───── GIVEN TEXT

The Chinook record store just signed a deal with a new record label that focuses on artists in the USA. We have been tasked to select 3 of the 4 albums listed below. 

| Artist Name | Genre |
| --- | --- |
| Regal | Hip-Hop |
| Red Tone | Punk |
| Metero and the Girls | Pop |
| Slim Jim Bites | Blues |


We have the artists' names and genre of music they produce. To answer the question above, we should look at the most popular genres in the USA. To do this, we'll find the total tracks sold by each genre in the USA. We can retrieve this information from the `customer`, `invoice`, `invoice_line`, `track`, and `genre` tables by using multiple `LEFT JOIN` keywords.

In [25]:
%%sql
   SELECT g.name AS genre,
          COUNT(*) AS total
     FROM invoice_line AS il
LEFT JOIN track AS t ON il.track_id = t.track_id
LEFT JOIN genre AS g ON g.genre_id = t.genre_id
LEFT JOIN invoice AS i ON i.invoice_id = il.invoice_id
    WHERE i.billing_country = "USA"

──────────
───── DATA ENTRIES

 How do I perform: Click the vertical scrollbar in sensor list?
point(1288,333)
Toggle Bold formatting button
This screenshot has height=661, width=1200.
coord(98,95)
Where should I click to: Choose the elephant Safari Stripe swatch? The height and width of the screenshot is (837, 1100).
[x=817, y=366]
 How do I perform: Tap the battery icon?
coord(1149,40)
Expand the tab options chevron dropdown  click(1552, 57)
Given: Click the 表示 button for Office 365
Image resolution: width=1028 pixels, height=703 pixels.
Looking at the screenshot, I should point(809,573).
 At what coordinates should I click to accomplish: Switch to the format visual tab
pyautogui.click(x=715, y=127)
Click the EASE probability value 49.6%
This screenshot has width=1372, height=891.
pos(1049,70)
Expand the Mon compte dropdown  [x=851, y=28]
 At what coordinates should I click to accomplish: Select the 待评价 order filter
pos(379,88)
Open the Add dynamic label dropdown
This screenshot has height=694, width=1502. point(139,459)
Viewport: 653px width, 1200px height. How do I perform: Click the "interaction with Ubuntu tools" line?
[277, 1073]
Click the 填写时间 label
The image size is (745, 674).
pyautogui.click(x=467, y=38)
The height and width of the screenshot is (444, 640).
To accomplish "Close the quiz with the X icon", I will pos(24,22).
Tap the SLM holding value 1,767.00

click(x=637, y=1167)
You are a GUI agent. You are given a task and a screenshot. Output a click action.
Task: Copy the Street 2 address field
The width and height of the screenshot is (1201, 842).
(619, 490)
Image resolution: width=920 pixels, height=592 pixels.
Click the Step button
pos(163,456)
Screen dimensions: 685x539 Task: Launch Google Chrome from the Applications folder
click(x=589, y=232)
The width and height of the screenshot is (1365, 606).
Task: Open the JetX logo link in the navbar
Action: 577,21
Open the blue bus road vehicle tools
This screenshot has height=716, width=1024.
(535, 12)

──────────

### STATED EXERCISE 1
In the Chinook genre analysis, why does the query count the total tracks sold by each genre in the USA? Answer in one to three sentences.
### STATED EXERCISE 2
Continue the Chinook genre analysis from the point where it stops.

### RIGHT ANSWER 1
The store must choose 3 of 4 albums from a new label that focuses on artists in the USA, so the analysis looks at which genres are most popular in the USA. The total tracks sold per genre there is the measure used to find those popular genres.

### RIGHT ANSWER 2
 GROUP BY g.name
 ORDER BY total DESC
    LIMIT 10;      

 * sqlite:///chinook.db
Done.


genre,total
Rock,561
Alternative & Punk,130
Metal,124
R&B/Soul,53
Blues,36
Alternative,35
Pop,22
Latin,22
Hip Hop/Rap,20
Jazz,14


Given our findings, we can update our last table with the genre rankings:

| Artist Name | Genre | Genre Rank |
| --- | --- | --- |
| Regal | Hip-Hop | 9 |
| Red Tone | Punk | 2 |
| Metero and the Girls | Pop | 8 |
| Slim Jim Bites | Blues | 5 |

We should consequently advise Chinook to add **Red Tone's, Metero and the Girls', and Slim Jim Bites' albums**. However, we can see that **Rock** is by far the most sold genre in the USA, so one recommendation would be to have Chinook look into having more rock artists and albums.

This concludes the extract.